The April 1935 issue of Fantasy Magazine was dedicated to Weird Tales. Naturally, it had to include a biographical sketch of H.P. Lovecraft, still alive. F. Lee Baldwin wrote it. Some nuggets of information from this sketch. HPL’s first story was written when he was seven, entitled “The Noble Eavesdropper”, about a cave of robbers. He liked, of his fiction, “The Colour Out Of Space” better than anything else. HPL preferred Merritt, Price, Moore, Howard, Smith, and Frank Long, Jr. among his contemporaries in the fantasy writing field.

Oddly enough, he liked the realist school in non-fantasy fiction, naming Balzac, Maupassant, and Zola, but believed that the French are best equipped to do this realism. His musical preferences: Victor Herbert, and old Negro cakewalk ditties. It took an average of three days for him to write a story.

******

#### Problems to work on
A) Update the Lovecraft sketch excerpt, beginning at the words "The April 1935" and stopping after "write a story.", with "HPL" changed to "Lovecraft".
B) Put this sentence from the Lovecraft sketch excerpt into Spanish: "The April 1935 issue of Fantasy Magazine was dedicated to Weird Tales."
These records come from a separate source.

#### Data records
******

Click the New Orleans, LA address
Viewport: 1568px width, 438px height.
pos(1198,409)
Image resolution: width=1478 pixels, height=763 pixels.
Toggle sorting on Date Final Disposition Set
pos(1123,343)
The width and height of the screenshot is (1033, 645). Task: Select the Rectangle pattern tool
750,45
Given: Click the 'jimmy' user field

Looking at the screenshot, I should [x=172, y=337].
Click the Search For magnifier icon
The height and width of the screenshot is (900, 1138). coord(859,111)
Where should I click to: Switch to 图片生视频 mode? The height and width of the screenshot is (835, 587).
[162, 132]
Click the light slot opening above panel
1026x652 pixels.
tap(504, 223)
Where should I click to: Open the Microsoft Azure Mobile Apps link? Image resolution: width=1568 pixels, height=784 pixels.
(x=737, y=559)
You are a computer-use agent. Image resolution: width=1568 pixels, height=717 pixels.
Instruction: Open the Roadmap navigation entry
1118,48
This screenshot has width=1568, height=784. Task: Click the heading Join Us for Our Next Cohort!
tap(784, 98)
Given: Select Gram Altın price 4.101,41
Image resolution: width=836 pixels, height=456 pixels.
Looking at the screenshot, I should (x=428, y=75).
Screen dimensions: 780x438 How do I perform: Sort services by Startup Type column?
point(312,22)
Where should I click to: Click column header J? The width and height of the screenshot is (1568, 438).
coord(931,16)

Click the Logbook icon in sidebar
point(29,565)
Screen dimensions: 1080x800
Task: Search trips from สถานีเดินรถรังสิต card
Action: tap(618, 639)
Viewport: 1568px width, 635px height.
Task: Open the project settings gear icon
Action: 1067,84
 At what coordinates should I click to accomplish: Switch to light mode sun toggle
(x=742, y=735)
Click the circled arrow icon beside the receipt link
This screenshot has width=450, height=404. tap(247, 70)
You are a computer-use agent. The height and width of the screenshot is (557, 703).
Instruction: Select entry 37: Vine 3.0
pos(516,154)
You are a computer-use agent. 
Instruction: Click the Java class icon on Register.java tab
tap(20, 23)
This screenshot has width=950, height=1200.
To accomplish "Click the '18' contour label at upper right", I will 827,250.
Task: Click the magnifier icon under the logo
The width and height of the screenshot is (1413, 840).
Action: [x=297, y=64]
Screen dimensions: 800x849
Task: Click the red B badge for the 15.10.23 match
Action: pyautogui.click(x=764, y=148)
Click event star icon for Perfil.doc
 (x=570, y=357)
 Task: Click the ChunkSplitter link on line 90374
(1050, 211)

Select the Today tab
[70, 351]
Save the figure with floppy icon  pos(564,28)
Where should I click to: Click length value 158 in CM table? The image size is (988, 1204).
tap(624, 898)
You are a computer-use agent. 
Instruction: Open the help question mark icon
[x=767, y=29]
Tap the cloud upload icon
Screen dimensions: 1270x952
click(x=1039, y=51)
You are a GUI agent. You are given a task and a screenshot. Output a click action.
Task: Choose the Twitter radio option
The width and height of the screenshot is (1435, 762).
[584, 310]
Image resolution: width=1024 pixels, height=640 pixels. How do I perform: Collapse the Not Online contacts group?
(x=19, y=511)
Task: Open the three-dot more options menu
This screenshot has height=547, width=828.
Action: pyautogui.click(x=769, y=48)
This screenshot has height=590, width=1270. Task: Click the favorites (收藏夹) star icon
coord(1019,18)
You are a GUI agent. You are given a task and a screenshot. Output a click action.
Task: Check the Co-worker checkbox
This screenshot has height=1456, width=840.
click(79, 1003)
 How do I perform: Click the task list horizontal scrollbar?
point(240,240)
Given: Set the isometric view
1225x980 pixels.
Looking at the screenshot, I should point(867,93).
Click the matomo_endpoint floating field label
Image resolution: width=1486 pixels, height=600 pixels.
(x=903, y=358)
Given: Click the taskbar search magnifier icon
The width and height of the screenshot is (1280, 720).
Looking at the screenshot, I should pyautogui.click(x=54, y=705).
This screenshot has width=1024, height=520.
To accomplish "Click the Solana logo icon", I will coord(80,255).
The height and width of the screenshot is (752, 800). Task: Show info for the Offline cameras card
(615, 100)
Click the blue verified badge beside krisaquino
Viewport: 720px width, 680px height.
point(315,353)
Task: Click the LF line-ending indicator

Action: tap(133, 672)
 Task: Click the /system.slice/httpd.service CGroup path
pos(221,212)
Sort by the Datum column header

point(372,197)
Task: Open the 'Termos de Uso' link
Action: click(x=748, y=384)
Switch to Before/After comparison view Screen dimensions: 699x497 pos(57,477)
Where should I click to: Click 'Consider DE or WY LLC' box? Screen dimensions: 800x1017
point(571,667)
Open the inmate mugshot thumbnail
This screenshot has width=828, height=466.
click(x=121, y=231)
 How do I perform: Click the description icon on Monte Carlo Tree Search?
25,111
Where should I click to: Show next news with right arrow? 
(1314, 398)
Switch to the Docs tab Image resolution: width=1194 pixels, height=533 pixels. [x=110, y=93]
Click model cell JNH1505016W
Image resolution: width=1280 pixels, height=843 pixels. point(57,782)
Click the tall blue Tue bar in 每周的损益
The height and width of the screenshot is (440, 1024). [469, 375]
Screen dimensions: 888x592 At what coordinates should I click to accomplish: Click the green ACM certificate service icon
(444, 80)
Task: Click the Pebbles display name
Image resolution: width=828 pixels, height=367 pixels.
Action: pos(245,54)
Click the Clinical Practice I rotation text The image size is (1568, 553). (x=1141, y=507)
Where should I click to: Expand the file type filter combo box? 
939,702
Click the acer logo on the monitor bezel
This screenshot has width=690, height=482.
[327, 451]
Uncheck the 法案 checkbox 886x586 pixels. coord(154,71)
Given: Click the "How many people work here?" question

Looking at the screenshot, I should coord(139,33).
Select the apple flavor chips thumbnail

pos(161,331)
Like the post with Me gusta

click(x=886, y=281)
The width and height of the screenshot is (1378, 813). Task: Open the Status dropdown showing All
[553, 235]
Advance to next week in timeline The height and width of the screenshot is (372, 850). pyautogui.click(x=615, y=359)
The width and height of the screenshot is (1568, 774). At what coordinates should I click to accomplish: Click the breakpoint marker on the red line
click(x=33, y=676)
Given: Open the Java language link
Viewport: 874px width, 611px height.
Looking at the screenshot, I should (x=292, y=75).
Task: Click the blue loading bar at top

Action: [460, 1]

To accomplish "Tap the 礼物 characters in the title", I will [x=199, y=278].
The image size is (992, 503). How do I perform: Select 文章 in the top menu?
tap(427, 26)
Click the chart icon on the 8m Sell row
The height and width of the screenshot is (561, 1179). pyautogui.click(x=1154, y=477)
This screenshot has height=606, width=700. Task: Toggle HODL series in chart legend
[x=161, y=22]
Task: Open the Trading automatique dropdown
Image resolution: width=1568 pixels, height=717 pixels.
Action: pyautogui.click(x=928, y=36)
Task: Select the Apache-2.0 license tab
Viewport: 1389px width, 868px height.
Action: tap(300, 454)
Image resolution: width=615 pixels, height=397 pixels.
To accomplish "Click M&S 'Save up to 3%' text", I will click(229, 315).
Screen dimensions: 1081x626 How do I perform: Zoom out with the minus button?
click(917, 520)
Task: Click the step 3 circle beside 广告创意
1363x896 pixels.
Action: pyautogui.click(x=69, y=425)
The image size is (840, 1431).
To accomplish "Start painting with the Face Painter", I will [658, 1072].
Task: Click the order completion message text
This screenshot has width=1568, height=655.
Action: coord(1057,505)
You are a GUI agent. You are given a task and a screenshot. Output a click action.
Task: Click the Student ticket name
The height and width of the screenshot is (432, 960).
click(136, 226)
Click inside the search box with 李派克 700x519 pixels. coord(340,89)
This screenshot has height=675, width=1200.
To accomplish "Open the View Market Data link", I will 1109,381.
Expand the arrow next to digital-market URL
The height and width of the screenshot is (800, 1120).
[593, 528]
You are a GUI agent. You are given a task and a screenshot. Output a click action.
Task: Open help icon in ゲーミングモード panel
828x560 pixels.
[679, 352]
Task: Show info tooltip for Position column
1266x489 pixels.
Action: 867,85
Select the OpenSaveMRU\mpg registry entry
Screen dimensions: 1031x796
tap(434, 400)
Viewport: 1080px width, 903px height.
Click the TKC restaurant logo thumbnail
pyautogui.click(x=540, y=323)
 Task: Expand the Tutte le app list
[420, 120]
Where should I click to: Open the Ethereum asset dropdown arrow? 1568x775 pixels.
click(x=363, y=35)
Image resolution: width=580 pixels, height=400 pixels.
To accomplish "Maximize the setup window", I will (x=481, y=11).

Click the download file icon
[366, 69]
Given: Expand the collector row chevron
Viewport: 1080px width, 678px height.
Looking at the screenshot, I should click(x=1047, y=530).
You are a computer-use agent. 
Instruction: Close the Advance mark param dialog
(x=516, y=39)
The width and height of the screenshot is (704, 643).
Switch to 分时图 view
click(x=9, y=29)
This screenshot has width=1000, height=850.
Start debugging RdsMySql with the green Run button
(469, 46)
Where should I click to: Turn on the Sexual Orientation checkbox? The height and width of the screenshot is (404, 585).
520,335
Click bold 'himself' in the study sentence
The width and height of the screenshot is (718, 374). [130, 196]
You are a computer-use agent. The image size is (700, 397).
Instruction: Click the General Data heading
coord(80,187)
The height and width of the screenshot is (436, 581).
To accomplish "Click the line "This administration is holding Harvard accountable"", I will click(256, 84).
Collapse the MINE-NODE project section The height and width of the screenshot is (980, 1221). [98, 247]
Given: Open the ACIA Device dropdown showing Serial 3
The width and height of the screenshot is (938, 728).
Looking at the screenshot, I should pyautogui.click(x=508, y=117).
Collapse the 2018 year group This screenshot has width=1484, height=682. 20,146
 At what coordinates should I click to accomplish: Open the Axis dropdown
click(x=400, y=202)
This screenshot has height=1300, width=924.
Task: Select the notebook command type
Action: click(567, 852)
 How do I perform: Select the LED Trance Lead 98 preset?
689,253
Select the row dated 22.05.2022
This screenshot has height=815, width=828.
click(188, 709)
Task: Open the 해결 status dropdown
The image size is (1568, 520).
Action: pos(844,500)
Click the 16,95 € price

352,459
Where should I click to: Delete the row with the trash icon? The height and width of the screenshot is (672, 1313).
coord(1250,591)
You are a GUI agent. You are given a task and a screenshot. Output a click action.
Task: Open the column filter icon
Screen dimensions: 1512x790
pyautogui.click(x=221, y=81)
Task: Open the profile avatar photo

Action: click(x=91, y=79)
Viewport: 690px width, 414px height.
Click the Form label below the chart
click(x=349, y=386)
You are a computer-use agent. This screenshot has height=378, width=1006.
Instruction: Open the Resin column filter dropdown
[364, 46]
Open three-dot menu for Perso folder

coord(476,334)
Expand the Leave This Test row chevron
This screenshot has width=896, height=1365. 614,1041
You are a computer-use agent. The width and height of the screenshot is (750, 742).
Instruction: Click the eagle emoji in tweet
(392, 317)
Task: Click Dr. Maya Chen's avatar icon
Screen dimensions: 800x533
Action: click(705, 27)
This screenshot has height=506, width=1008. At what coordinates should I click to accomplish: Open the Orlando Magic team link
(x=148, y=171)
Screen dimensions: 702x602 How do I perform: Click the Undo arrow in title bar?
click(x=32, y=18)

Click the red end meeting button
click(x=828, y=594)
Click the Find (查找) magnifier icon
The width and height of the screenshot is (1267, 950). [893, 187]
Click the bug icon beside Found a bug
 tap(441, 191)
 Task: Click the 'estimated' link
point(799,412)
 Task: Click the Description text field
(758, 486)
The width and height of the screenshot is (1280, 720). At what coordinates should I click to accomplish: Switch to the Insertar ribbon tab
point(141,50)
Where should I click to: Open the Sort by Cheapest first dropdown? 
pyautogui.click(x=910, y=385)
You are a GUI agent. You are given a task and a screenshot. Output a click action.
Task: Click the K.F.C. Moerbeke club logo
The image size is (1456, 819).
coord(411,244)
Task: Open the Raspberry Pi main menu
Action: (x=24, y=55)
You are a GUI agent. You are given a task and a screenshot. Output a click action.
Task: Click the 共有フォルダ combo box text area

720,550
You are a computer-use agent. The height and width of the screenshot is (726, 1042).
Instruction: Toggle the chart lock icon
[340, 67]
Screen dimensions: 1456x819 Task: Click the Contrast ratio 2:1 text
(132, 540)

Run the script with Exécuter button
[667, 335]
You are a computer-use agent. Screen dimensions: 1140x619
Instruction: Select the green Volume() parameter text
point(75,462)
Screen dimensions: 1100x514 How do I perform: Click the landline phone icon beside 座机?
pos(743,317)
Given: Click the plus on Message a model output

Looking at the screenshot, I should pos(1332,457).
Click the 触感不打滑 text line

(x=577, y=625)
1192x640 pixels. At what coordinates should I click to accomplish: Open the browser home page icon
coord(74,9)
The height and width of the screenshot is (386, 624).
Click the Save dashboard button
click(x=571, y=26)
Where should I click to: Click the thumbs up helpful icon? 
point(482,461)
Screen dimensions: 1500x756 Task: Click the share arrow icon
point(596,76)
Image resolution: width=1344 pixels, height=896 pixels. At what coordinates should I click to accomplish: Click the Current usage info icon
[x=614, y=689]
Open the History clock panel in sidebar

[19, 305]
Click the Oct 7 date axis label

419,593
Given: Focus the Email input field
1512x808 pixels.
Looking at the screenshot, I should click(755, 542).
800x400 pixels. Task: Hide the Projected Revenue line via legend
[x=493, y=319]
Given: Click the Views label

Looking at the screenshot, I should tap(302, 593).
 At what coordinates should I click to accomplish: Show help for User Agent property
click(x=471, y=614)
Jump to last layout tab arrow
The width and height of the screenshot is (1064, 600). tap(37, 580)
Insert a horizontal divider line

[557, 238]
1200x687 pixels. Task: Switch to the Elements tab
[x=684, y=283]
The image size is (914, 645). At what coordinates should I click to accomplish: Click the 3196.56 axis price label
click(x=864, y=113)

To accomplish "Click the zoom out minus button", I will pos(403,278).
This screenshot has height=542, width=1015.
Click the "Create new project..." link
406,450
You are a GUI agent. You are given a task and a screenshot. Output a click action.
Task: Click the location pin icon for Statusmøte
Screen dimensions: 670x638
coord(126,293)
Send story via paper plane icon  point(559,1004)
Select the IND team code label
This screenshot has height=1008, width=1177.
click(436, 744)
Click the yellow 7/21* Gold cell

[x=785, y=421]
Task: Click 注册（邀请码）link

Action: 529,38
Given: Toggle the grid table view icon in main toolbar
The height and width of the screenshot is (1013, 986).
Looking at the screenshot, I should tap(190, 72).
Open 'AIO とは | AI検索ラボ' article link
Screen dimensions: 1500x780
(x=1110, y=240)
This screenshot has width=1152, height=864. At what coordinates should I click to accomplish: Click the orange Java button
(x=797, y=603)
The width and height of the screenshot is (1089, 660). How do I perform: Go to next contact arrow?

******

#### Solution set
A)
The April 1935 issue of Fantasy Magazine was dedicated to Weird Tales. Naturally, it had to include a biographical sketch of H.P. Lovecraft, still alive. F. Lee Baldwin wrote it. Some nuggets of information from this sketch. Lovecraft’s first story was written when he was seven, entitled “The Noble Eavesdropper”, about a cave of robbers. He liked, of his fiction, “The Colour Out Of Space” better than anything else. Lovecraft preferred Merritt, Price, Moore, Howard, Smith, and Frank Long, Jr. among his contemporaries in the fantasy writing field.

Oddly enough, he liked the realist school in non-fantasy fiction, naming Balzac, Maupassant, and Zola, but believed that the French are best equipped to do this realism. His musical preferences: Victor Herbert, and old Negro cakewalk ditties. It took an average of three days for him to write a story.

B) El número de abril de 1935 de Fantasy Magazine estuvo dedicado a Weird Tales.